> Exercise details:
Repeat every line of the data below exactly as it appears, from the first line to the last.

(Target pointing data)
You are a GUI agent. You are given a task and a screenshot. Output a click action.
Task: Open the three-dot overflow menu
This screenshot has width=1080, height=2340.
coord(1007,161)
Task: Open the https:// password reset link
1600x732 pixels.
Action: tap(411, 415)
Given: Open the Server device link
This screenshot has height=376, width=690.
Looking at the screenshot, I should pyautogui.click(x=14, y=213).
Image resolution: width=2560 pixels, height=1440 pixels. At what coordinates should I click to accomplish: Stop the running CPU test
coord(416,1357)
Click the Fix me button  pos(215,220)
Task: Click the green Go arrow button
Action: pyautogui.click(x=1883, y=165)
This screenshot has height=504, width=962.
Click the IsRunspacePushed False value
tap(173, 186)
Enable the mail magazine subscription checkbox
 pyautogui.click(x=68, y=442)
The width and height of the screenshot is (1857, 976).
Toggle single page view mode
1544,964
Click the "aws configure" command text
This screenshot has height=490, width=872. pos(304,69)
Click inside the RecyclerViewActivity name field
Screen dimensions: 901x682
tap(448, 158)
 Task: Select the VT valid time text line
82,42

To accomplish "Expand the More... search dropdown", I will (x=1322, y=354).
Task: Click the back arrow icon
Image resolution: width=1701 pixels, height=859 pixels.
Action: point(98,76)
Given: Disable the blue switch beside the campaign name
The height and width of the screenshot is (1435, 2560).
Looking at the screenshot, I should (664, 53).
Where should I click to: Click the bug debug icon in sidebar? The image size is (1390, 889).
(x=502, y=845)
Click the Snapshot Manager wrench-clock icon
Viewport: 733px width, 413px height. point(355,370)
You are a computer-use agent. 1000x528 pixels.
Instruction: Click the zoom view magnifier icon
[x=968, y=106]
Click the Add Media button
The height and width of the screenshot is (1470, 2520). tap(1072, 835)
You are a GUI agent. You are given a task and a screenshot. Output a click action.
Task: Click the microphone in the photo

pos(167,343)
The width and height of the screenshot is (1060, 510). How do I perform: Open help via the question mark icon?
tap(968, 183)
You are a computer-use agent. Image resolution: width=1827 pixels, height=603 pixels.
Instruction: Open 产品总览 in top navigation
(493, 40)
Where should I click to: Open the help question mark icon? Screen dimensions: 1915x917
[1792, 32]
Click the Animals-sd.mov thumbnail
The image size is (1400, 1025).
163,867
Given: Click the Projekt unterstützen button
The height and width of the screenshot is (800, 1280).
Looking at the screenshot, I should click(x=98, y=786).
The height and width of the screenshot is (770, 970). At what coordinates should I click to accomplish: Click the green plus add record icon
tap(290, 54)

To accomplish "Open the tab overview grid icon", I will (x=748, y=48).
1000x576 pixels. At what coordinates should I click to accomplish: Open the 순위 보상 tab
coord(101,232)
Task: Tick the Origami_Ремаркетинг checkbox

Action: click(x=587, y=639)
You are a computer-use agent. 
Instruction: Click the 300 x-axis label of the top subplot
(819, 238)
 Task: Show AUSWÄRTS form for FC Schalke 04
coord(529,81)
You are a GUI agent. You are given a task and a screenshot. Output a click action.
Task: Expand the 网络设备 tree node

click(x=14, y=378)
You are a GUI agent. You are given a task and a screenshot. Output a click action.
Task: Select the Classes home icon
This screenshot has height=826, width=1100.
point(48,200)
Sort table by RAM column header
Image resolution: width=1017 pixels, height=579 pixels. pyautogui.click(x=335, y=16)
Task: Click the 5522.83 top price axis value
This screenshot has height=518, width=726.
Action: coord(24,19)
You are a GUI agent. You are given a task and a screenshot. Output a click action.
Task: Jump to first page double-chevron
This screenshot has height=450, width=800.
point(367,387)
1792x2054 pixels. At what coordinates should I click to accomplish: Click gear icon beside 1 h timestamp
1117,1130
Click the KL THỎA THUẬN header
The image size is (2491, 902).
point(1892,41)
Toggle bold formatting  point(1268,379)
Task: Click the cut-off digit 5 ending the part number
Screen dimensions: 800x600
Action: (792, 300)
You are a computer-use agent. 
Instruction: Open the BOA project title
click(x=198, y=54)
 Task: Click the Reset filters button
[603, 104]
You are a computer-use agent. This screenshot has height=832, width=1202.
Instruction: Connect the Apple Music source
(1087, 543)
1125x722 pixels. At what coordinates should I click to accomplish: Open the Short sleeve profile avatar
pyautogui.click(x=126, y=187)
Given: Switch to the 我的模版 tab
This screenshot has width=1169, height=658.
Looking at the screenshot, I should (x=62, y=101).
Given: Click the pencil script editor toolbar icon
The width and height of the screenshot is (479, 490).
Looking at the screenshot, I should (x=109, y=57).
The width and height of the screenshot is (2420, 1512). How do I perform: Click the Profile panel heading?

> Result for this task:
You are a GUI agent. You are given a task and a screenshot. Output a click action.
Task: Open the three-dot overflow menu
This screenshot has width=1080, height=2340.
coord(1007,161)
Task: Open the https:// password reset link
1600x732 pixels.
Action: tap(411, 415)
Given: Open the Server device link
This screenshot has height=376, width=690.
Looking at the screenshot, I should pyautogui.click(x=14, y=213).
Image resolution: width=2560 pixels, height=1440 pixels. At what coordinates should I click to accomplish: Stop the running CPU test
coord(416,1357)
Click the Fix me button  pos(215,220)
Task: Click the green Go arrow button
Action: pyautogui.click(x=1883, y=165)
This screenshot has height=504, width=962.
Click the IsRunspacePushed False value
tap(173, 186)
Enable the mail magazine subscription checkbox
 pyautogui.click(x=68, y=442)
The width and height of the screenshot is (1857, 976).
Toggle single page view mode
1544,964
Click the "aws configure" command text
This screenshot has height=490, width=872. pos(304,69)
Click inside the RecyclerViewActivity name field
Screen dimensions: 901x682
tap(448, 158)
 Task: Select the VT valid time text line
82,42

To accomplish "Expand the More... search dropdown", I will (x=1322, y=354).
Task: Click the back arrow icon
Image resolution: width=1701 pixels, height=859 pixels.
Action: point(98,76)
Given: Disable the blue switch beside the campaign name
The height and width of the screenshot is (1435, 2560).
Looking at the screenshot, I should (664, 53).
Where should I click to: Click the bug debug icon in sidebar? The image size is (1390, 889).
(x=502, y=845)
Click the Snapshot Manager wrench-clock icon
Viewport: 733px width, 413px height. point(355,370)
You are a computer-use agent. 1000x528 pixels.
Instruction: Click the zoom view magnifier icon
[x=968, y=106]
Click the Add Media button
The height and width of the screenshot is (1470, 2520). tap(1072, 835)
You are a GUI agent. You are given a task and a screenshot. Output a click action.
Task: Click the microphone in the photo

pos(167,343)
The width and height of the screenshot is (1060, 510). How do I perform: Open help via the question mark icon?
tap(968, 183)
You are a computer-use agent. Image resolution: width=1827 pixels, height=603 pixels.
Instruction: Open 产品总览 in top navigation
(493, 40)
Where should I click to: Open the help question mark icon? Screen dimensions: 1915x917
[1792, 32]
Click the Animals-sd.mov thumbnail
The image size is (1400, 1025).
163,867
Given: Click the Projekt unterstützen button
The height and width of the screenshot is (800, 1280).
Looking at the screenshot, I should click(x=98, y=786).
The height and width of the screenshot is (770, 970). At what coordinates should I click to accomplish: Click the green plus add record icon
tap(290, 54)

To accomplish "Open the tab overview grid icon", I will (x=748, y=48).
1000x576 pixels. At what coordinates should I click to accomplish: Open the 순위 보상 tab
coord(101,232)
Task: Tick the Origami_Ремаркетинг checkbox

Action: click(x=587, y=639)
You are a computer-use agent. 
Instruction: Click the 300 x-axis label of the top subplot
(819, 238)
 Task: Show AUSWÄRTS form for FC Schalke 04
coord(529,81)
You are a GUI agent. You are given a task and a screenshot. Output a click action.
Task: Expand the 网络设备 tree node

click(x=14, y=378)
You are a GUI agent. You are given a task and a screenshot. Output a click action.
Task: Select the Classes home icon
This screenshot has height=826, width=1100.
point(48,200)
Sort table by RAM column header
Image resolution: width=1017 pixels, height=579 pixels. pyautogui.click(x=335, y=16)
Task: Click the 5522.83 top price axis value
This screenshot has height=518, width=726.
Action: coord(24,19)
You are a GUI agent. You are given a task and a screenshot. Output a click action.
Task: Jump to first page double-chevron
This screenshot has height=450, width=800.
point(367,387)
1792x2054 pixels. At what coordinates should I click to accomplish: Click gear icon beside 1 h timestamp
1117,1130
Click the KL THỎA THUẬN header
The image size is (2491, 902).
point(1892,41)
Toggle bold formatting  point(1268,379)
Task: Click the cut-off digit 5 ending the part number
Screen dimensions: 800x600
Action: (792, 300)
You are a computer-use agent. 
Instruction: Open the BOA project title
click(x=198, y=54)
 Task: Click the Reset filters button
[603, 104]
You are a computer-use agent. This screenshot has height=832, width=1202.
Instruction: Connect the Apple Music source
(1087, 543)
1125x722 pixels. At what coordinates should I click to accomplish: Open the Short sleeve profile avatar
pyautogui.click(x=126, y=187)
Given: Switch to the 我的模版 tab
This screenshot has width=1169, height=658.
Looking at the screenshot, I should (x=62, y=101).
Given: Click the pencil script editor toolbar icon
The width and height of the screenshot is (479, 490).
Looking at the screenshot, I should (x=109, y=57).
The width and height of the screenshot is (2420, 1512). How do I perform: Click the Profile panel heading?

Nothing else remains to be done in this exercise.